Сэро остановился. Беззаботный ребёнок безвозвратно исчез. Взгляд его сверкнул холодом, рот заносчиво усмехнулся. По лицу пробежала тень.

– Не в чем мне перед тобой сознаваться! – небрежно бросил он стальным тоном. – Не влюблялся и влюбляться не собираюсь!

Любу словно окатило ледяной водой из ушата.

– Все рано или поздно…

– Плевать на всех! – отрезал брюнет.

– Но ведь если тебе девушка понравится, – жалобно мяукнув, предположила Поспелова. – Ты предложишь ей встречаться…

– Ха! Не предложу. Не дождутся! Ни одной не обломится! – самоуверенно заявил Сэро. – Тем более не женюсь. Это для лохов. Не для меня. Никто не заставит. Никогда не признавался в любви и не признаюсь!
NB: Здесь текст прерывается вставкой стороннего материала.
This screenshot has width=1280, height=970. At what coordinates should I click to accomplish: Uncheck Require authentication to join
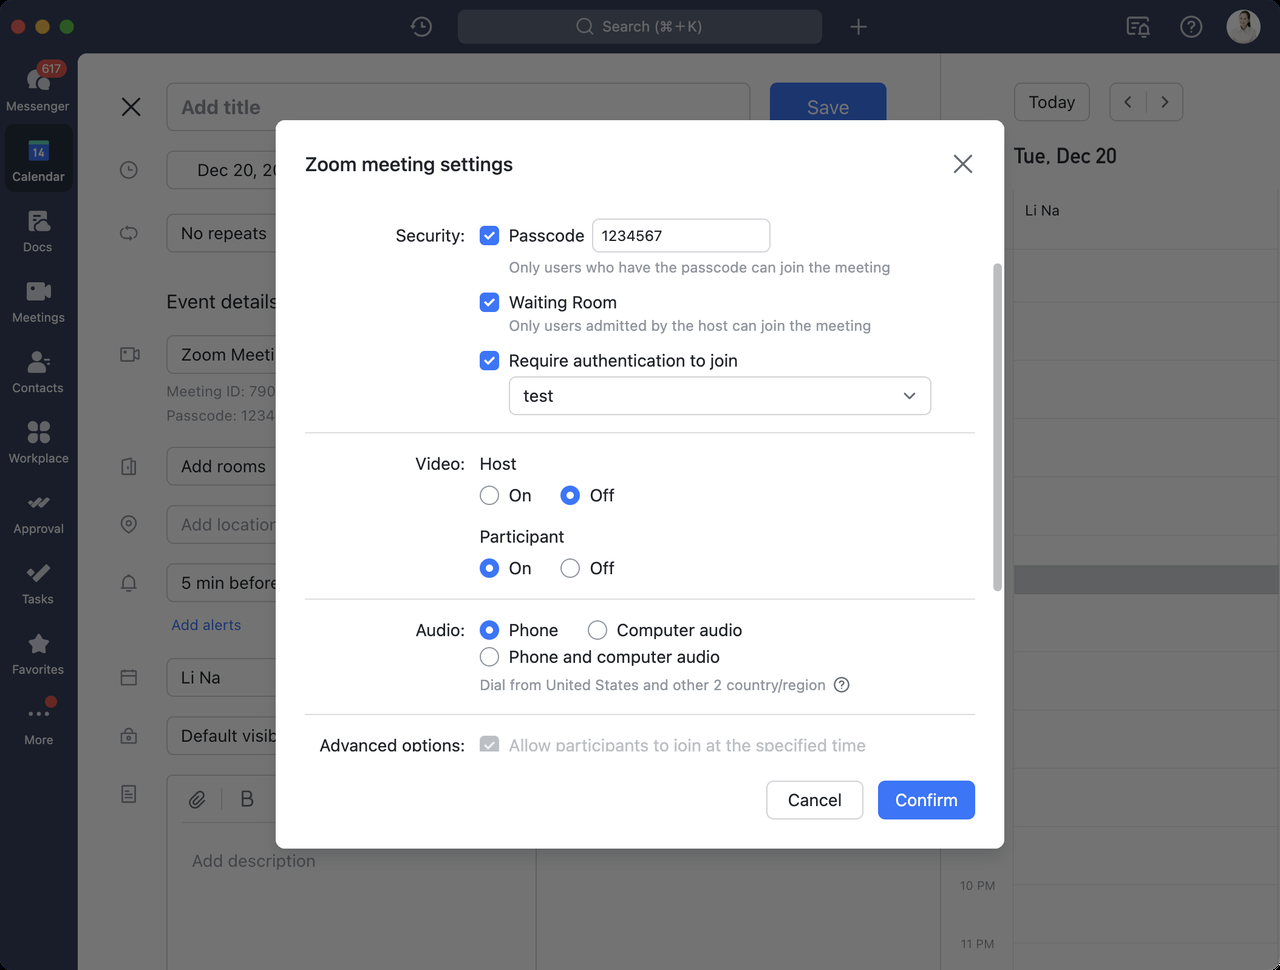tap(489, 361)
Тихоня замерла, потерявшись окончательно, и почувствовала себя разбитой. Болтать больше не хотелось – это поняли оба без всяких слов. Ибрагимов поднял велосипед, но Люба на раму впереди садиться категорически отказалась.

До Солнечного парочка дошла не спеша, обмениваясь беседами прерывистыми и неловкими, потому что говорить вдруг стало не о чем. Десятиклассница, шагая рядом с лавировавшим на велике парнем, искоса поглядывала на его профиль. Но, едва юноша обращал свой взор к ней, ровесница тут же старательно изображала интерес к окрестностям. Любе не хотелось выдавать те разочарование и тоску, что безобразно омрачили столь яркий на события день.

Краски лета померкли. Август безрадостно побледнел и стал безвкусным, словно кирзовый сапог.

Глава 5.

Покосившаяся ржавая калитка была вяло примотана к столбу обрывком изгаженной, засаленной верёвки, которая давно уже просилась на помойку. Имир не стал притрагиваться к дряни, лишь дёрнул за облезлую дверь – огрызок бечевы уныло шмякнулся о землю.